DOCUMENT EXTRACT -
· · · ·
THE THERAPY IS WORKING

About 2-3 months after the beginning of therapy, the first follow-up CT and/or other tests are performed in order to assess the effectiveness of the treatment.

If these examinations show that the metastases have stabilized or decreased in volume, it is a very good sign; before treatment, they were growing, but now they have stopped growing or have begun to shrink. In such cases, we apply the principle “don’t change a winning team”; in other words, we carry on with the same therapy. FIGURES 17,18,19

Fig 17. Possible evolution of the tumor from the time when metastases appear. Unfortunately, even if the therapy initially works, a time comes when the tumor grows again Fig 17. The white circle indicates the primary tumor that has already spread metastases at the time of surgical intervention ( the long thin white arrow). In this case the residual cancer cells will grow and the disease will relapse (the white circle indicating a visible relapse). First line therapy ( chemo, hormonal, immune or biologic therapies) may be more or less effective. If it works well , the cancer will shrink . Otherwise it may stabilize or grow despite the continued therapy. The different efficacy determines the favorable or unfavorable clinical course of the disease.
Fig 18. Assessing treatment efficacy Fig 18. Antitumor therapies always have some activity against the growing cancer ( the white line heading upward). However it goes without saying that a simple growth delay cannot be regarded as a good result. Whenever therapy is started, we all hope for the best result; however even stabilizing the disease could be an acceptable goal, especially with rapidly growing cancers.
Fig 19. Carrying on with therapy after the first assessment

It is easy to understand what the various degrees of reduction in the size of the metastases mean; the greater the reduction, the greater the probability that a long time will pass before they begin to grow again; moreover, when they do begin to grow again, they will do so more slowly and less aggressively, thanks to the previous chemotherapy.

If, by contrast, this first assessment shows that the therapy has not been effective, and that the tumor has continued to grow, it will be necessary to change the therapy, FIGURE 19.

In short, two or three months after the beginning of treatment, the doctors can be a little more accurate in predicting what will happen in the near future. If the patient has responded to the treatment, it is highly unlikely that the disease will take a turn for the worse within the next few months; this was impossible to know before the beginning of the treatment. Indeed, the response to treatment is one of the main predictors of how things will go. If, by contrast, the cancer is seen to have progressed, the situation is decidedly more worrying, FIGURE 17.  

In the last 4 years, progress in the field of research has resulted in much higher rates of response to therapy (i.e., reduction in the tumor) than in the past. Until only a few years earlier, in certain tumors the probability of achieving a response was no greater than 20%, and average life expectancy in the advanced stage was 12-24 months. Now, however, the probability of response is about 50%, and average life expectancy is 3-5 years or more.
· · · ·
DATA EXTRACT -

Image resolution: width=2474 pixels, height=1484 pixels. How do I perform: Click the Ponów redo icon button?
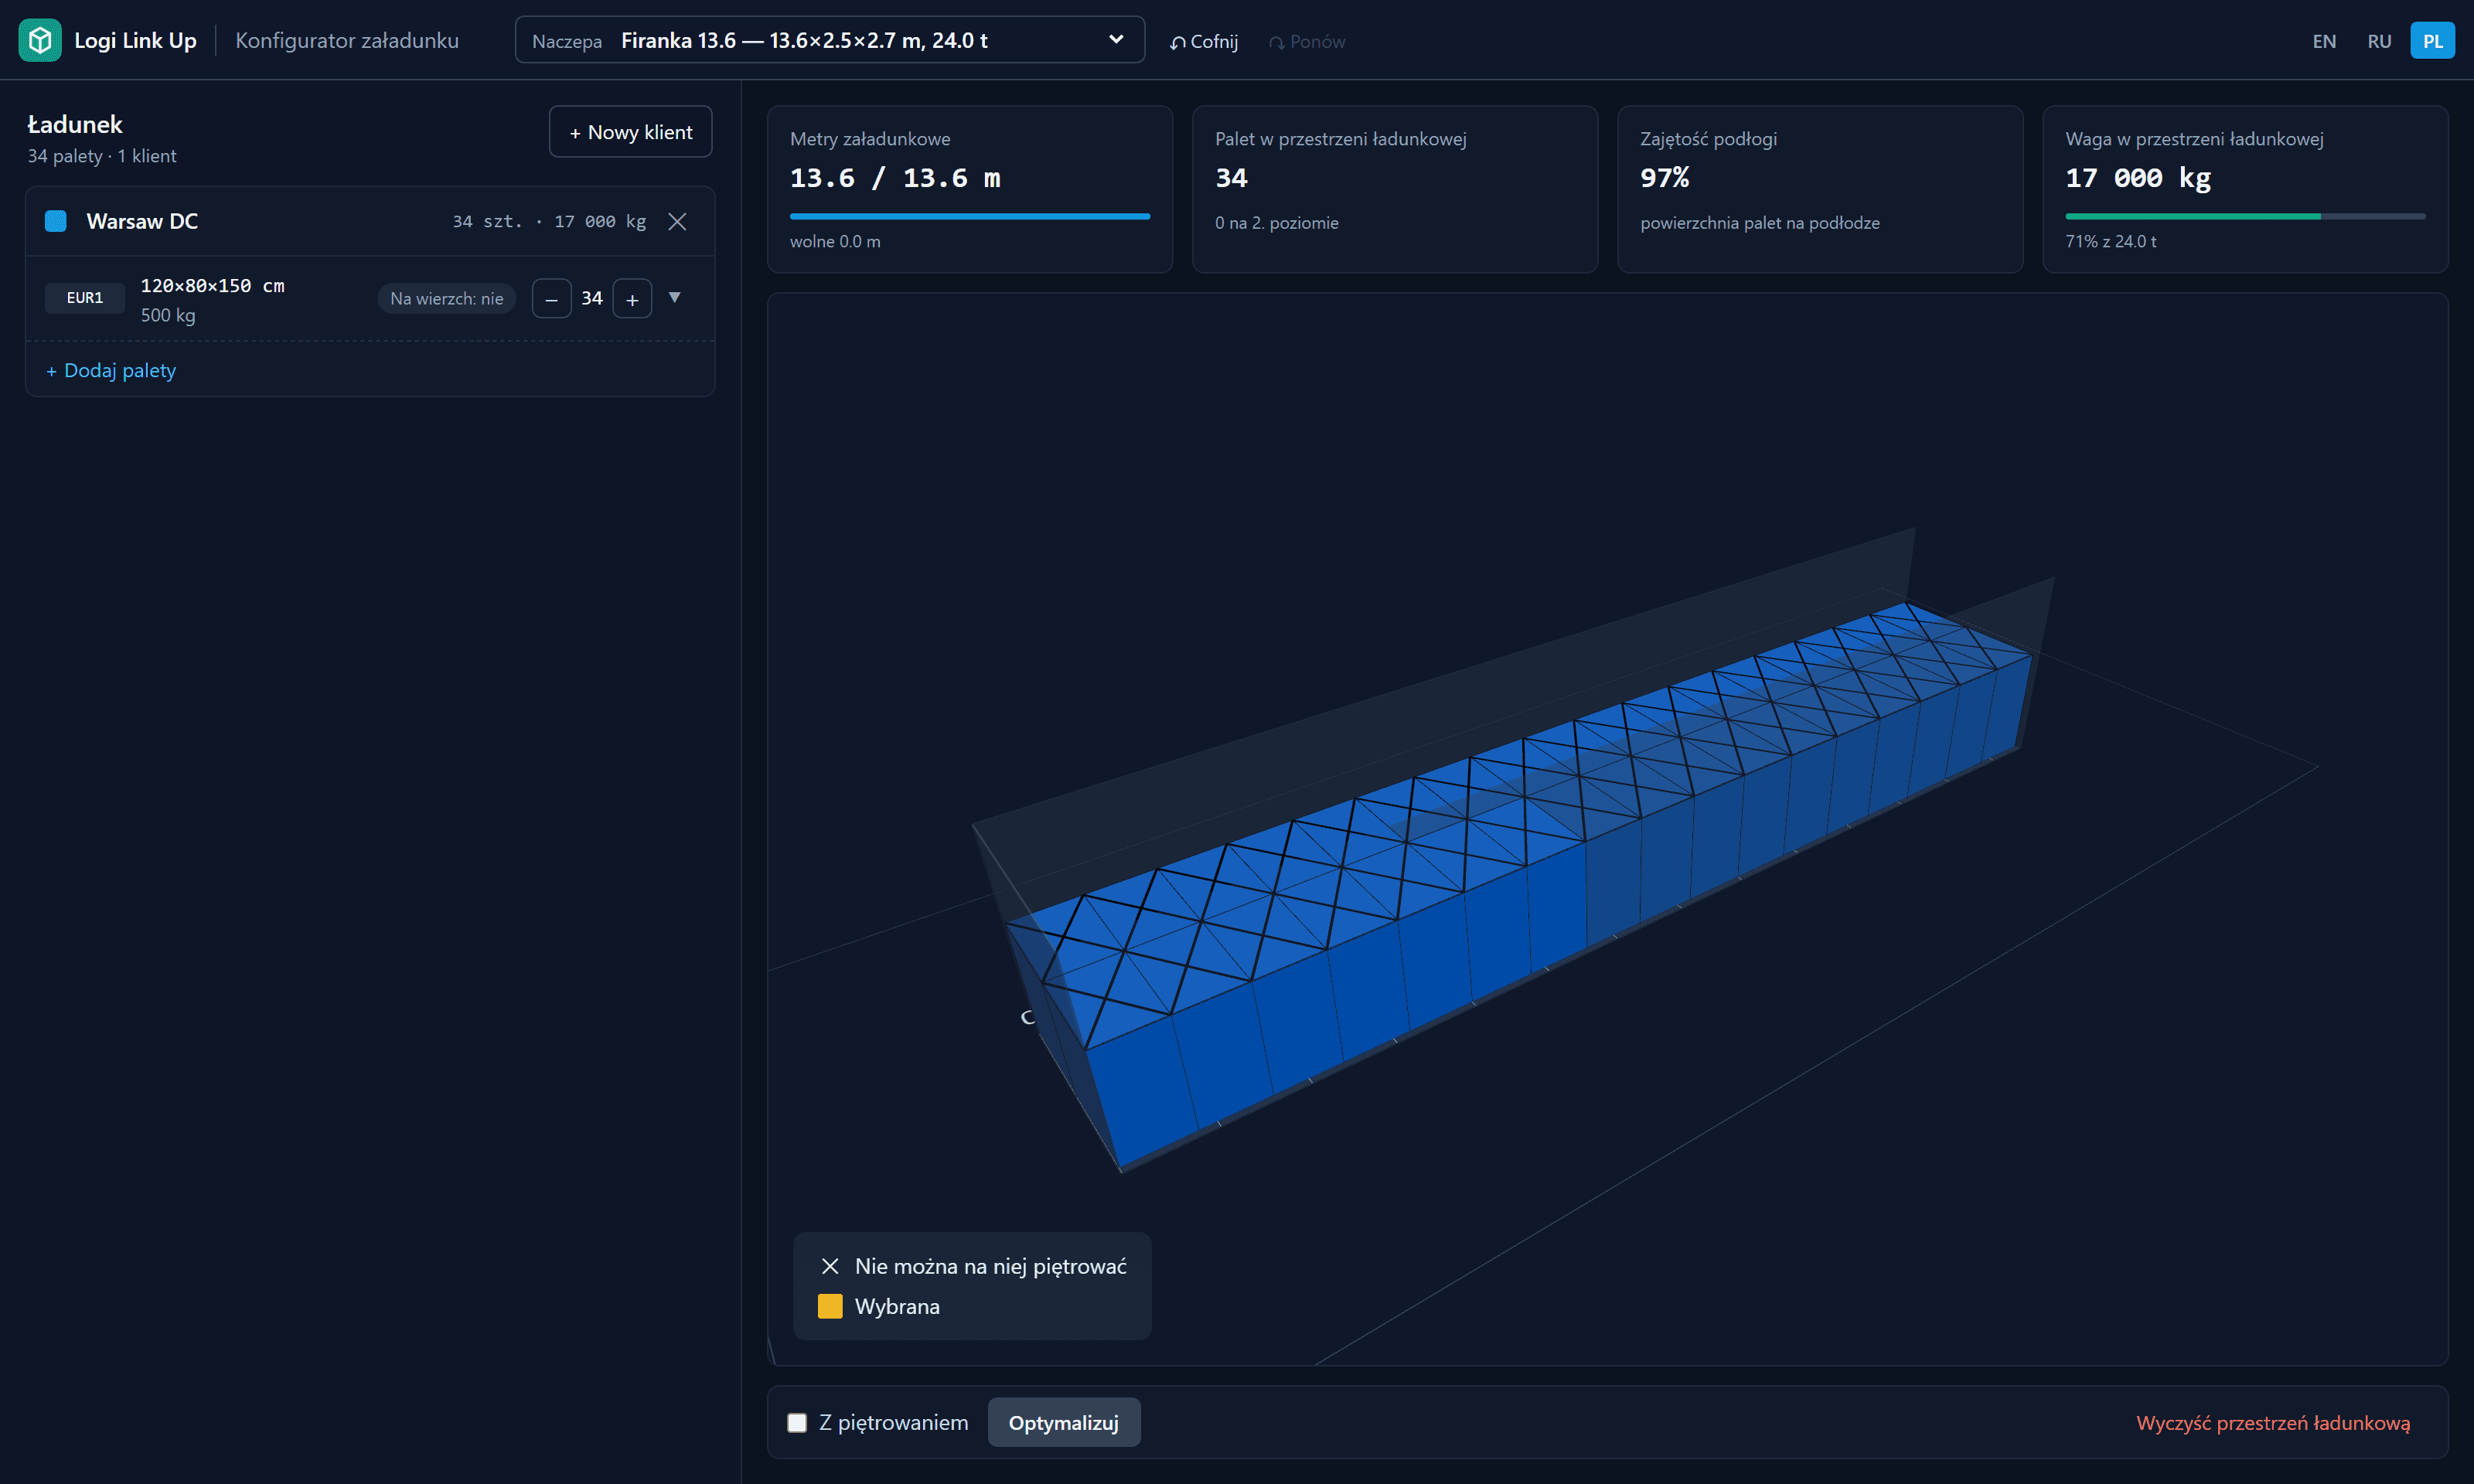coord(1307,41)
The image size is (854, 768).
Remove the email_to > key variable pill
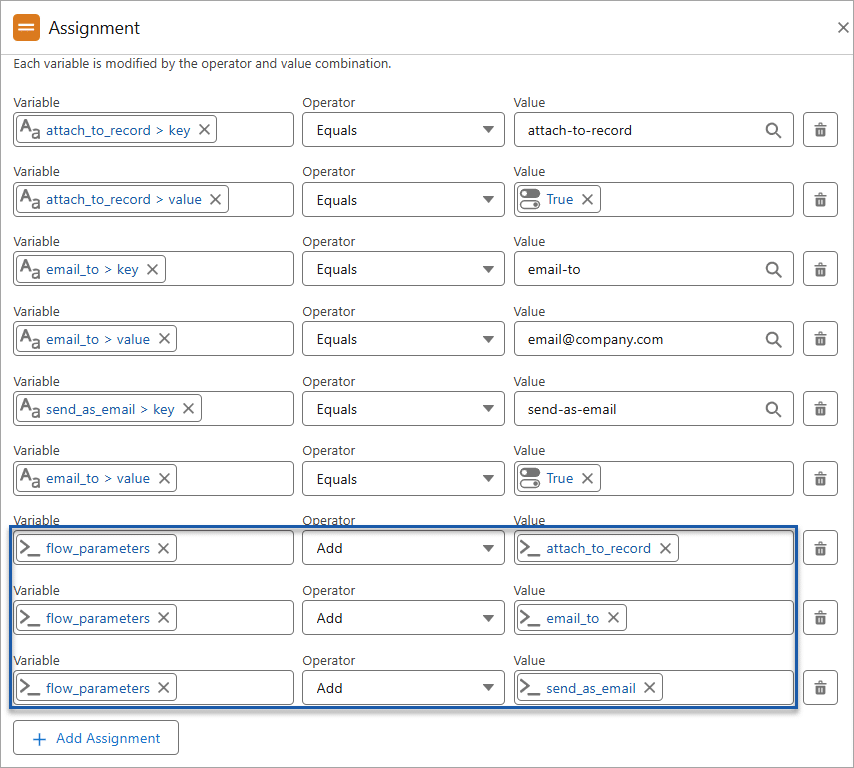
· · · ·
SET OF TASKS -
a – Copy the part of the cancer therapy text starting with "Fig 17. Possible" and going on through "of the disease.".
b – In the cancer therapy text, rewrite the paragraph beginning "In short, two or three months" more briefly, keeping its main facts.

SOLUTIONS BY TASK -
a –
Fig 17. Possible evolution of the tumor from the time when metastases appear. Unfortunately, even if the therapy initially works, a time comes when the tumor grows again Fig 17. The white circle indicates the primary tumor that has already spread metastases at the time of surgical intervention ( the long thin white arrow). In this case the residual cancer cells will grow and the disease will relapse (the white circle indicating a visible relapse). First line therapy ( chemo, hormonal, immune or biologic therapies) may be more or less effective. If it works well , the cancer will shrink . Otherwise it may stabilize or grow despite the continued therapy. The different efficacy determines the favorable or unfavorable clinical course of the disease.

b – Two or three months into treatment, doctors can predict the near future somewhat more accurately. If the patient has responded, the disease is highly unlikely to worsen in the next few months, which could not be known before treatment began. Response to treatment is one of the main predictors of how things will go. If the cancer has progressed, the situation is much more worrying.